++++ Record set

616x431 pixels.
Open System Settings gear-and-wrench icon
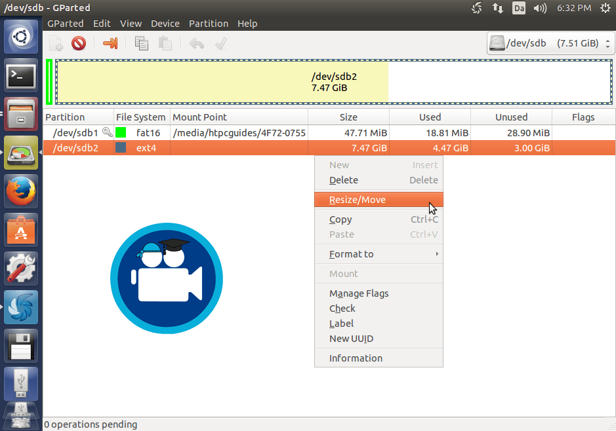coord(21,269)
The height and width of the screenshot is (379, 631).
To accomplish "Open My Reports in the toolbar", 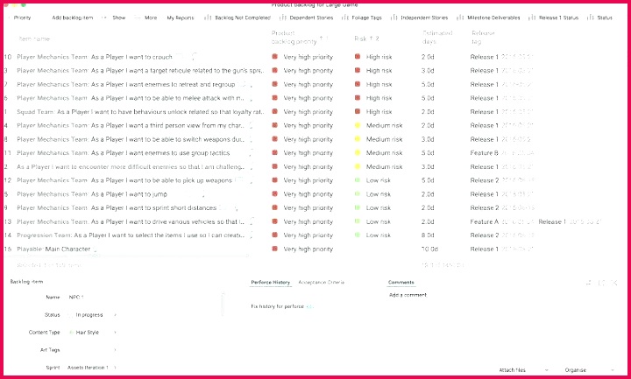I will pyautogui.click(x=181, y=18).
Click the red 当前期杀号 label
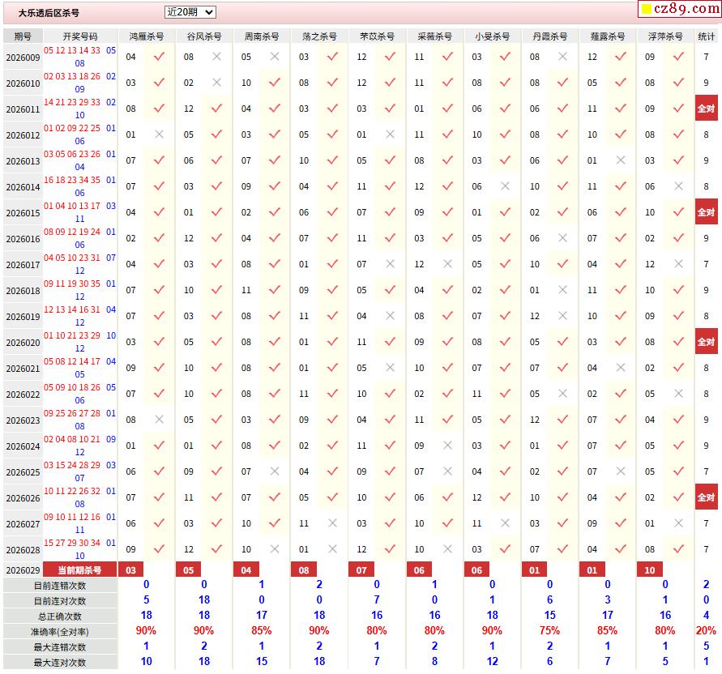The image size is (722, 674). [79, 570]
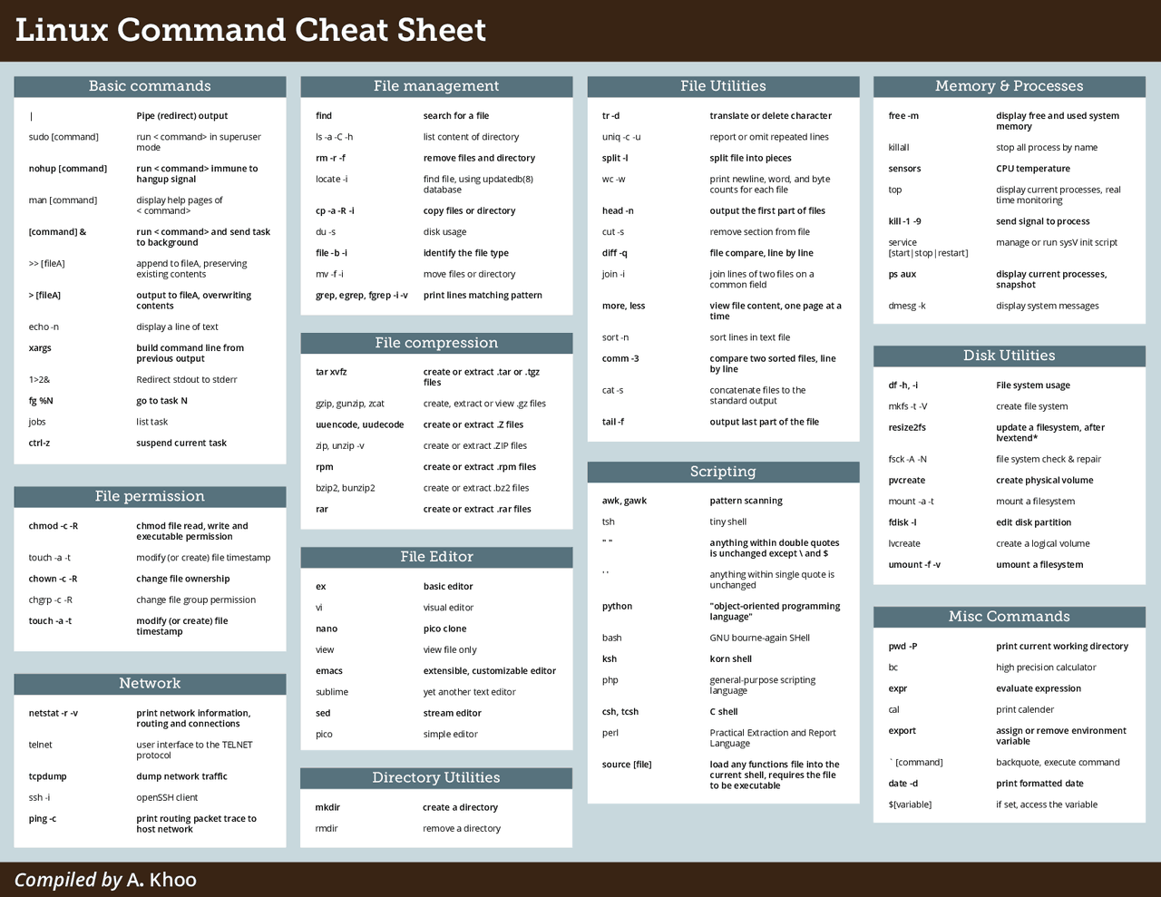This screenshot has width=1161, height=897.
Task: Click the Compiled by A. Khoo footer
Action: point(106,879)
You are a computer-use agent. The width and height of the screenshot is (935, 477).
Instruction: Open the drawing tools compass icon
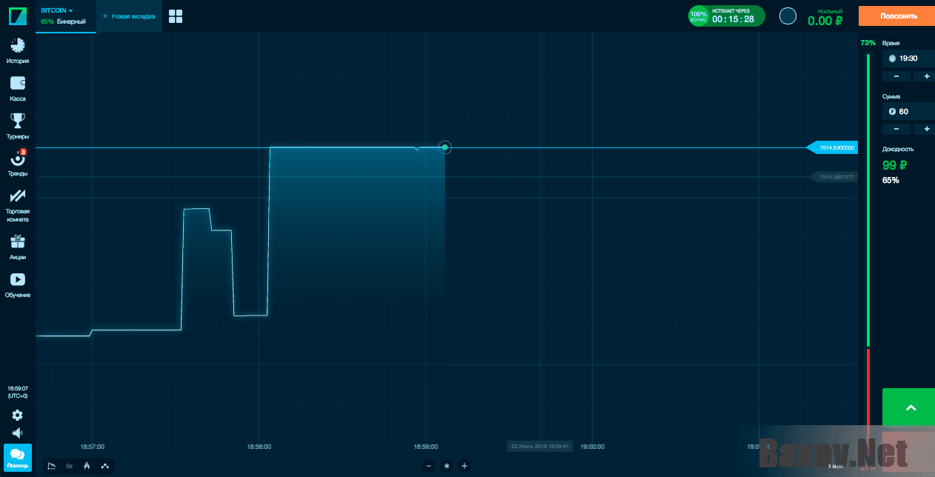point(87,466)
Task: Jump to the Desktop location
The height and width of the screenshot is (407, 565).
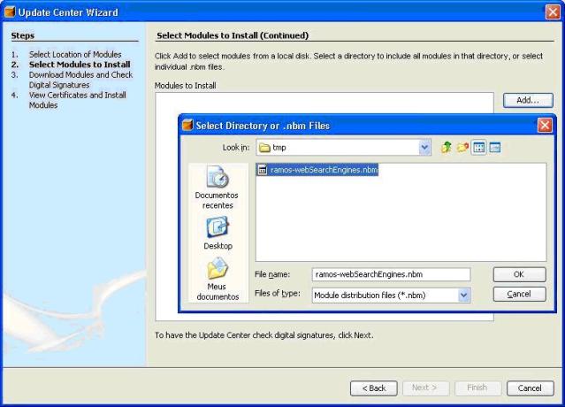Action: [x=217, y=233]

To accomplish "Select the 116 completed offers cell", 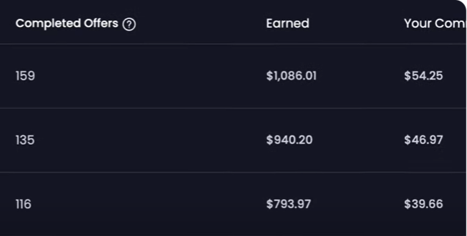I will coord(23,204).
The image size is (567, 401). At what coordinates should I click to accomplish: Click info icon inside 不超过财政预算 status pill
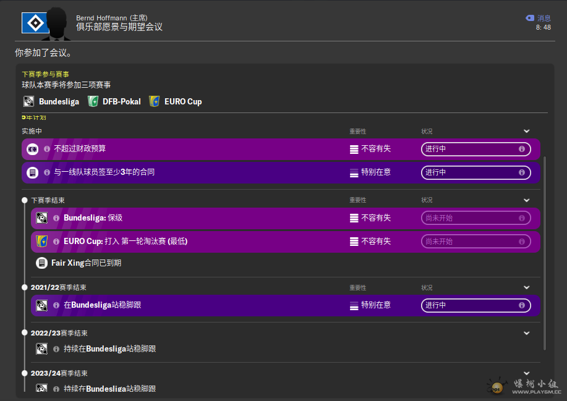(x=522, y=149)
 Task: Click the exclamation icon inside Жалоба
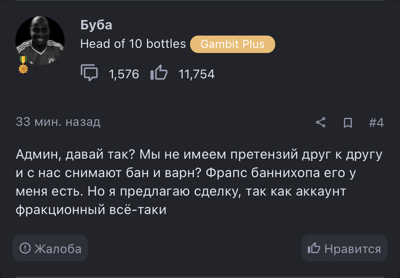click(x=25, y=248)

++++++++

Copy out exactly the lines from the one with "The image size is (567, 401)." through the end of the listing, both ends included, omitting any picture.

# Response for this exercise
The image size is (567, 401). At what coordinates should I click to accomplish: Click info icon inside 不超过财政预算 status pill
(x=522, y=149)
 Task: Click the exclamation icon inside Жалоба
click(x=25, y=248)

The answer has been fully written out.